At 1:45 p.m., President and First Lady Trump participate in the arrival of Prime Minister Andrej Babis and Mrs. Monika Babisova of the Czech Republic. At 1:55 p.m., the president and first lady meet with the prime minister and his wife. At 2:15 p.m., the president participates in an expanded bilateral meeting with Babis. At 2:55 p.m., the Trumps participate in the departure of the prime minister and Mrs. Babisova.
According to the White House, during their meetings, the president and the prime minister "will discuss how best to advance relations between the United States and the Czech Republic and the need to confront together our shared global challenges, including cyber, energy security issues, and mutual trade concerns."
At 4 p.m., Trump meets with Acting Secretary of Defense Patrick Shanahan. At 5 p.m., he participates in a photo opportunity with the 2019 Senate Youth Program.
--- Vice President Mike Pence will join President Trump for his expanded bilateral meeting with Prime Minister Babis, his meeting with Acting Secretary Shanahan, and the photo-op with the Senate Youth Program.
--- In addition to receiving Prime Minister Babis and Mrs. Babisova, First Lady Melania Trump will also participate in the 2019 International Women of Courage Award ceremony at the State Department today, honoring women from around the globe.
--- The Senate meets at 9:30 a.m. today. The chamber will vote to confirm two Trump nominees today: Eric E. Murphy to be a U.S. Circuit Judge for the Sixth Circuit (at 12:30 p.m), and John Fleming to be Assistant Secretary of Commerce for Economic Development (at 1:45 p.m.). Murphy currently serves as Solicitor General of Ohio; Fleming served as a congressman from Louisiana from 2009 to 2017, and has served as Deputy Assitant Secretary for Health Information Technology Reform at the Department of Health and Human Services since March 2017.
--- The House meets at 10 a.m. today.
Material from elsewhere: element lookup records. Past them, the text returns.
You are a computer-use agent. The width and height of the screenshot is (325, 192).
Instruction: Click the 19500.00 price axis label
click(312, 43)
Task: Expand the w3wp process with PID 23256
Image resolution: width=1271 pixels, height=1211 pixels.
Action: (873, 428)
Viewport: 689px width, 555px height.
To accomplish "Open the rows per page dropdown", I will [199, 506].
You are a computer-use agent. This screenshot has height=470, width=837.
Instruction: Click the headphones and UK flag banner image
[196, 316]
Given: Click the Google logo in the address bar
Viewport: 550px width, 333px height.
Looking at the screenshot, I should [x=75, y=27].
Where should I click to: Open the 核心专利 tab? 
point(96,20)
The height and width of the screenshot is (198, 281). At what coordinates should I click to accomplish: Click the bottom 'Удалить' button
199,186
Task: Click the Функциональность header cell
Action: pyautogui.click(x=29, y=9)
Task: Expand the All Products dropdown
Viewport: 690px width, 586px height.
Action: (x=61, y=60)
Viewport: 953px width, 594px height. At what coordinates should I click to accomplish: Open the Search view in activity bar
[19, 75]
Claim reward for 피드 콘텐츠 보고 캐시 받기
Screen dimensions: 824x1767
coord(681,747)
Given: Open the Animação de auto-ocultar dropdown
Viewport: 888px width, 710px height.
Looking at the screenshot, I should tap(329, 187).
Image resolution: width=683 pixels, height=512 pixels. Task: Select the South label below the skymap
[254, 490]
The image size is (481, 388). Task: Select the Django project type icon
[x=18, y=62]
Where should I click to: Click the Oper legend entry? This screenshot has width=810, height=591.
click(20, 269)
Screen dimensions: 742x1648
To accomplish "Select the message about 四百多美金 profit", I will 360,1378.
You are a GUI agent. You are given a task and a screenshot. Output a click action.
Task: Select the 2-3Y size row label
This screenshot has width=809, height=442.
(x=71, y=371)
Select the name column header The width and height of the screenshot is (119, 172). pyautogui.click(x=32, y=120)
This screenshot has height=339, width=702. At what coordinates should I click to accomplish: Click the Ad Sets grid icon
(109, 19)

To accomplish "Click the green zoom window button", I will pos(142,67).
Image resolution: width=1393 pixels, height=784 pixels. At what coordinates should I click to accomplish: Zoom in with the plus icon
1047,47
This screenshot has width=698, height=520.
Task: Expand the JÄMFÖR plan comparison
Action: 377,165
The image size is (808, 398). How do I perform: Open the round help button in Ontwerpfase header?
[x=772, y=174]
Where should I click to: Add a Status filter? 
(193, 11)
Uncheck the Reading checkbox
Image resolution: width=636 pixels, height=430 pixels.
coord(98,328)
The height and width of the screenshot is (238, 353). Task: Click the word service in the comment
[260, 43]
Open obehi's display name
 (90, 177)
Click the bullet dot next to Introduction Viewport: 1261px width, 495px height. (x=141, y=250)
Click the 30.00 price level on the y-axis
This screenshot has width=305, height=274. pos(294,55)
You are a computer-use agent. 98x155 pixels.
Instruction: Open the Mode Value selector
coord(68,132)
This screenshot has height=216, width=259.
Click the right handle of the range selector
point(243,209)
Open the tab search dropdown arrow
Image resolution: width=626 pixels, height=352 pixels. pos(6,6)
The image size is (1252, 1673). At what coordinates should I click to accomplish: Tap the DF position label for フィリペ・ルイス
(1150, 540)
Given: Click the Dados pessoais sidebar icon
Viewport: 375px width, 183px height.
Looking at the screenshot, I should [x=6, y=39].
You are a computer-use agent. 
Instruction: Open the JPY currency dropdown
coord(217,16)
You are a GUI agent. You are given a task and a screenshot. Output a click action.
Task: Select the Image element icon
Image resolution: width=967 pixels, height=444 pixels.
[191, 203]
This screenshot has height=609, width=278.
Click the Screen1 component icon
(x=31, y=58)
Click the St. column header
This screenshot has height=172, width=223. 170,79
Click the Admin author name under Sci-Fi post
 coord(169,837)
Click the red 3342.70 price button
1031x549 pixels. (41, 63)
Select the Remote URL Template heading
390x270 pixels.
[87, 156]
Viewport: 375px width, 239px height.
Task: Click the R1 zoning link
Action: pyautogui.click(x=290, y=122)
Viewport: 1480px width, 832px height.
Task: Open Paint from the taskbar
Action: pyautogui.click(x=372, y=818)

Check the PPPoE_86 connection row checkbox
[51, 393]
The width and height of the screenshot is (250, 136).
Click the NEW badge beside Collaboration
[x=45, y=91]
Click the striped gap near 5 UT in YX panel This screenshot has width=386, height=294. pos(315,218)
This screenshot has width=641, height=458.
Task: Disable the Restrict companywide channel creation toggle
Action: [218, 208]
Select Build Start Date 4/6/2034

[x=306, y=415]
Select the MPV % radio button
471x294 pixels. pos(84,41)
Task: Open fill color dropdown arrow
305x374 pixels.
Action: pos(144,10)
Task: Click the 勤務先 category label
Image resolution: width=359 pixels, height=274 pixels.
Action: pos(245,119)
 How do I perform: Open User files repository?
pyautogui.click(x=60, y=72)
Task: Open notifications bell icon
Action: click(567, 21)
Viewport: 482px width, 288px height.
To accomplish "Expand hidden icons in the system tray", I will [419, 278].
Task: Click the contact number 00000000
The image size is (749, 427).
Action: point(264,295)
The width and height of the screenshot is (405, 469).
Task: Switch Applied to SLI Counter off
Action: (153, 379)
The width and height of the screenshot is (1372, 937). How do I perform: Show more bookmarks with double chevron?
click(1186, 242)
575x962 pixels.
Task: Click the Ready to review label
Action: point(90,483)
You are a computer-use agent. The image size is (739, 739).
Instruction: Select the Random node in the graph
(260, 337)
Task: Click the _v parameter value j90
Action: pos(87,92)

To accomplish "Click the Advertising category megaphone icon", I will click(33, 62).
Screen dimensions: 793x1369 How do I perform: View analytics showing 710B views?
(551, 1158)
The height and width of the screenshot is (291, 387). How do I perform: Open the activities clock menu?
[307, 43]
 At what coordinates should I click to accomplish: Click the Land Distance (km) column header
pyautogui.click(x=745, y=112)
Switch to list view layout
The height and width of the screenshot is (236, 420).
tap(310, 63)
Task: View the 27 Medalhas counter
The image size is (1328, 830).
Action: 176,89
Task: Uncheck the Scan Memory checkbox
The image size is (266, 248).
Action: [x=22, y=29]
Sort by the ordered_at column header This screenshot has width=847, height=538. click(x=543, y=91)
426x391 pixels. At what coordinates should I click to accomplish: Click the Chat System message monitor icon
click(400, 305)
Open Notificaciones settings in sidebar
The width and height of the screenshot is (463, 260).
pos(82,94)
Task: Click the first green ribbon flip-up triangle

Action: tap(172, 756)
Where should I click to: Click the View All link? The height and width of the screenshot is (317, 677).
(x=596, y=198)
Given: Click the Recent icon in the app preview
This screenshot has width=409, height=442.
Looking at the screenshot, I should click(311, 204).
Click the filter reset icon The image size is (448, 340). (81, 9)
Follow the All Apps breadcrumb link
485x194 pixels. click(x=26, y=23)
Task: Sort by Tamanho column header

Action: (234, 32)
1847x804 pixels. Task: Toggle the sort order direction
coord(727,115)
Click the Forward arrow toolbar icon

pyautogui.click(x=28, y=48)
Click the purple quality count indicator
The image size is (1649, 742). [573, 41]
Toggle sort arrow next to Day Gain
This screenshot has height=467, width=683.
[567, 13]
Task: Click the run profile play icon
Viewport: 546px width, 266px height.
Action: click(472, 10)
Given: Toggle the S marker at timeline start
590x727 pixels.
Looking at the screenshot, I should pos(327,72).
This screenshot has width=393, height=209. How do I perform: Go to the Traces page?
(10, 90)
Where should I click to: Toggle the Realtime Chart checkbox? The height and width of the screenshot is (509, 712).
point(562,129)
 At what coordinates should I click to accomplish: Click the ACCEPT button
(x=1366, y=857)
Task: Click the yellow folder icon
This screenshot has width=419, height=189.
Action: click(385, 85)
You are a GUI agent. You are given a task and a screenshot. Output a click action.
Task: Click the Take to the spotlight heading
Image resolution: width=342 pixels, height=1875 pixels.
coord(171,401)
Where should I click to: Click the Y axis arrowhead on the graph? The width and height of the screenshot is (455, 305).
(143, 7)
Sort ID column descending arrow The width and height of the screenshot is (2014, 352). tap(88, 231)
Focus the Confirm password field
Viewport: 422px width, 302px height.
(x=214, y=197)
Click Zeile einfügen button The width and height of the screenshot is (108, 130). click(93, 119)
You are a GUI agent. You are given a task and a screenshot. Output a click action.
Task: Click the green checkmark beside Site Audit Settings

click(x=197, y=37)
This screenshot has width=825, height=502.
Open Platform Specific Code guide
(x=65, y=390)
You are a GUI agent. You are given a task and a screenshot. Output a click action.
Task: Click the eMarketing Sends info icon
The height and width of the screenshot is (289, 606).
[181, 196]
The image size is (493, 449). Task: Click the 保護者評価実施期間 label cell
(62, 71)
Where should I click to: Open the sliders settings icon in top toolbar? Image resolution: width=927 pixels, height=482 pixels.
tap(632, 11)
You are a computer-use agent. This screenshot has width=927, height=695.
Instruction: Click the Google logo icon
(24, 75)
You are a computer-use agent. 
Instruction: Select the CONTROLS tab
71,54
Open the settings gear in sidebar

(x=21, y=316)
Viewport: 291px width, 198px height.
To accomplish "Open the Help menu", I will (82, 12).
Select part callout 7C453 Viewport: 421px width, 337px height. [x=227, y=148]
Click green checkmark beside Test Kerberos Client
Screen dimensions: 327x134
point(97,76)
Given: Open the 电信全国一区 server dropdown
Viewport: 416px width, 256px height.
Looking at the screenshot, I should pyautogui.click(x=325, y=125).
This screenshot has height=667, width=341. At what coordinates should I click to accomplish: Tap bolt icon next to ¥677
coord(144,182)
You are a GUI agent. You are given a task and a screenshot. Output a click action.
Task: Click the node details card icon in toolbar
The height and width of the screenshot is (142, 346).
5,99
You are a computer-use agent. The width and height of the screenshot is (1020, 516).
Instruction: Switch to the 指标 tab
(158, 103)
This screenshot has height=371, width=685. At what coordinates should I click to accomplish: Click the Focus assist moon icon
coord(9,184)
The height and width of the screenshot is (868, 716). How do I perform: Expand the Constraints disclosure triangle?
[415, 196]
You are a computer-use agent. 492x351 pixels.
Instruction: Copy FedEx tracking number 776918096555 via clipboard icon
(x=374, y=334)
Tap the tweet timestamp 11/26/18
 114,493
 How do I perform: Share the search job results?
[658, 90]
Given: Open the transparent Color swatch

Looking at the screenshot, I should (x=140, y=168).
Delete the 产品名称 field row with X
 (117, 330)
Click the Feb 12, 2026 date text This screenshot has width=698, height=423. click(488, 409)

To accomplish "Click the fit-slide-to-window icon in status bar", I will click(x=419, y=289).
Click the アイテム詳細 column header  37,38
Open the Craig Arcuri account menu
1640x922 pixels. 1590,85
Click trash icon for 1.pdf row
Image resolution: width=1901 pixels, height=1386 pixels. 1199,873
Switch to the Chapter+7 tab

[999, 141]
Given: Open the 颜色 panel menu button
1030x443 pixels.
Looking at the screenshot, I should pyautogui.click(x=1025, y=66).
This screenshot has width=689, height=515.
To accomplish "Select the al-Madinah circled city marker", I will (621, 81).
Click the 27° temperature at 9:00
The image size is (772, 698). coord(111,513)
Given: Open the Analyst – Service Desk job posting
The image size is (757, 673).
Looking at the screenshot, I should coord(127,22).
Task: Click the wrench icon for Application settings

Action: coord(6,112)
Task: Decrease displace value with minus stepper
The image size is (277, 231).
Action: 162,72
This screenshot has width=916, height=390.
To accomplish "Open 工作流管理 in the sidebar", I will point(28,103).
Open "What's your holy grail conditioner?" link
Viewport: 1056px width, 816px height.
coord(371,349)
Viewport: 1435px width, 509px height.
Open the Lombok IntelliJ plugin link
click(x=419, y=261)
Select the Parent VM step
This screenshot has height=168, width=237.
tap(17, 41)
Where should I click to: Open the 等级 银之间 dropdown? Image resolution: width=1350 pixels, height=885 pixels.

The chamber will continue consideration of H.R. 1, the For the People Act of 2019, the House Democrats' signature election reform bill.
Supreme Court schedule
--- The Supreme Court has no oral arguments or conferences scheduled today. However, Justices Elana Kagan and Samuel Alito will be on Capitol Hill today to testify about the Supreme Court budget before the House Appropriations Subcommittee on Financial Services and General Government.